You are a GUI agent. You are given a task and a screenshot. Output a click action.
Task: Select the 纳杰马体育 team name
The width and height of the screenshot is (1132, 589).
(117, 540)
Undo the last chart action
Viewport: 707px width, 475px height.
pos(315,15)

········

**WHAT YOU NEED TO DO:**
Could you repeat every record above exactly as it appears?

**TASK OUTPUT:**
You are a GUI agent. You are given a task and a screenshot. Output a click action.
Task: Select the 纳杰马体育 team name
The width and height of the screenshot is (1132, 589).
(117, 540)
Undo the last chart action
Viewport: 707px width, 475px height.
pos(315,15)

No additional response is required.